Role of CIAA as an Ombudsman in Nepal

Introduction to the Ombudsmen

The origin of the word is found in Old Norse umbuðsmann (accusative) and the word umbuds man, meaning representative (with the word umbud/ombud meaning proxy, that is someone who is authorized to act for someone else, a meaning it still has in the Scandinavian languages).[1]

The modern use of the term began in Sweden, with the Swedish Parliamentary Ombudsman instituted by the Instrument of Government of 1809, to safeguard the rights of citizens by establishing a supervisory agency independent of the executive branch.[2]It is a unique institution which leads to an ‘open government’ by providing a democratic control mechanism over the powers of the State.[3]Ombudsman acts as an external agency, outside the administrative hierarchy, to probe into administrative faults. [4]

The Commonwealth Ombudsman in Australia was established in 1976. The Ombudsman can investigate complaints about the actions and decisions of Australian Government departments and agencies, the services delivered by most private contractors for the Australian Government, and oversee complaint investigations conducted by the Australian Federal Police.[5] In Brazil the office of Ombudsman is called the Ouvidor, usually heading a service called Ouvidoria, and each government agency defines its own service. These organizations usually lack full independence.[6] The Ombudsman’s Office of Colombia (Spanish: Defensoría del Pueblo, or People’s Defender) is the national agency in charge of overseeing the protection of civil and human rights within the legal framework of the state.[7] The European Ombudsman was established by the Maastricht treaty.[8] The European Union Ombudsman investigates claims by companies which reside or have their interests within the European Union against incidents of bad administration by bodies or institutions of the European Union.[9] In India, Ombudsman is called as Lokpal or Lokayukta.[10] The Russian ombudsman position is called Commissioner for Human Rights.[11] From a survey of the working of the Ombudsman systems in New Zealand, England and Australia, one thing stands out, viz., the purpose of the Ombudsman is to control the administration and thus give protection to the citizen against injustice brought about by faulty administration.[12]

  • Ombudsman also helps in gradually improving administrative procedures by making recommendations for modifying these procedures.[13]
  • Ombudsman provides a valuable method of investigating complaints against government departments.[14]
  • Ombudsman assists an individual to secure an appropriate remedy by the department. The remedy make take several forms, e.g, apology, fresh decision, payment of ex gratia compensation; any other financial benefit (as for e.g, waiver of arrears of tax, payment of interest or refunding of expenses), departmental review of his case and similar other cases, review of relevant departmental policy, or review of delegated legislation contributing to injustice to the citizen.[15]
  • On the whole, Ombudsman seeks to hold the balance between the citizen and the state and thus he contributes to the greater efficiency and humanity of the administrative process.[16]

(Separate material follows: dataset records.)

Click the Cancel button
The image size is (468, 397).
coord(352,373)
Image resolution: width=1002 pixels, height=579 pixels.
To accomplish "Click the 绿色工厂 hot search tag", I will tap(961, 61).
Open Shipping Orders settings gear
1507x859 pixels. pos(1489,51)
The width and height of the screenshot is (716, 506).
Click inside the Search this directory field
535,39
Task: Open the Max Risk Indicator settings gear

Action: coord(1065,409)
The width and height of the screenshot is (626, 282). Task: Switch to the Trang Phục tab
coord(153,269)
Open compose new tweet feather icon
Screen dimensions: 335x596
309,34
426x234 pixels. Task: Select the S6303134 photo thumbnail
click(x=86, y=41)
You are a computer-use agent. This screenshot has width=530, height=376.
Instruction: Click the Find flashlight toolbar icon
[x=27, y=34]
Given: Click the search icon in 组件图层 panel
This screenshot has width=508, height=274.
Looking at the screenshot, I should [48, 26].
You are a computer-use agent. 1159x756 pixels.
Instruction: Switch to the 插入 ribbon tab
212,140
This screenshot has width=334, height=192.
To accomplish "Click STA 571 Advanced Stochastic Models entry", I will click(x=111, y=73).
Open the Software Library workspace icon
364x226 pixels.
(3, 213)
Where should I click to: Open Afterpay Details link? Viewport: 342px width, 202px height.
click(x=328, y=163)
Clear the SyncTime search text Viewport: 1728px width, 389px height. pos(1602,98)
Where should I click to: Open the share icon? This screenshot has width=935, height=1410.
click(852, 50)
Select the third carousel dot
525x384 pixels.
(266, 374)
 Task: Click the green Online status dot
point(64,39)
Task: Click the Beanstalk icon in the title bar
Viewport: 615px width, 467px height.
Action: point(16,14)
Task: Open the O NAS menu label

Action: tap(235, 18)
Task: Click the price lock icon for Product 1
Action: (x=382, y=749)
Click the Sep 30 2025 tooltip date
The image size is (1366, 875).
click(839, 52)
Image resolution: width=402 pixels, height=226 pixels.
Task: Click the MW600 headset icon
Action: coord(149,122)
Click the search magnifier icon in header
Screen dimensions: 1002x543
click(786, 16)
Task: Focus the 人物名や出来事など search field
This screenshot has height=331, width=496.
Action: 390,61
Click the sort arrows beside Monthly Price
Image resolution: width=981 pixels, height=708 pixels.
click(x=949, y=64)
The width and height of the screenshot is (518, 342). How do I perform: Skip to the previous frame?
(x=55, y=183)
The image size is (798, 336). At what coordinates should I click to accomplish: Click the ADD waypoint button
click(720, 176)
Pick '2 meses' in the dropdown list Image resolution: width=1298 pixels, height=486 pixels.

Garner rightly states that he is ‘an officer of the Parliament, having his primary function, the duty of acting as an agent for Parliament, for the purpose of safeguarding citizens against abuse or misuse of administrative power by the executive.[17]

According to Prof.S.K.Agrawal, the term ‘Ombudsman’ refers only to institutions which have three basic and unique characteristics[18]:

  • Ombudsman is an independent and non-partisan officer of the legislature who supervises the administration.
  • He deals with the specific complaints from the public against administrative and mal-administration.
  • He has the power to investigate, criticize and report back to the legislature, but not to reverse administrative action.

He is appointed by the Parliament and thus, he is not an officer in the administrative hierarchy. He is above the party politics and is in a position to think and decide objectively.[19]

The basic idea of an ombudsman (a ‘grievance person’) can be stated simply: a complaint of administration from a relevant source is investigated by an official with appropriate powers, clearly independent of the administrative authorities.[20]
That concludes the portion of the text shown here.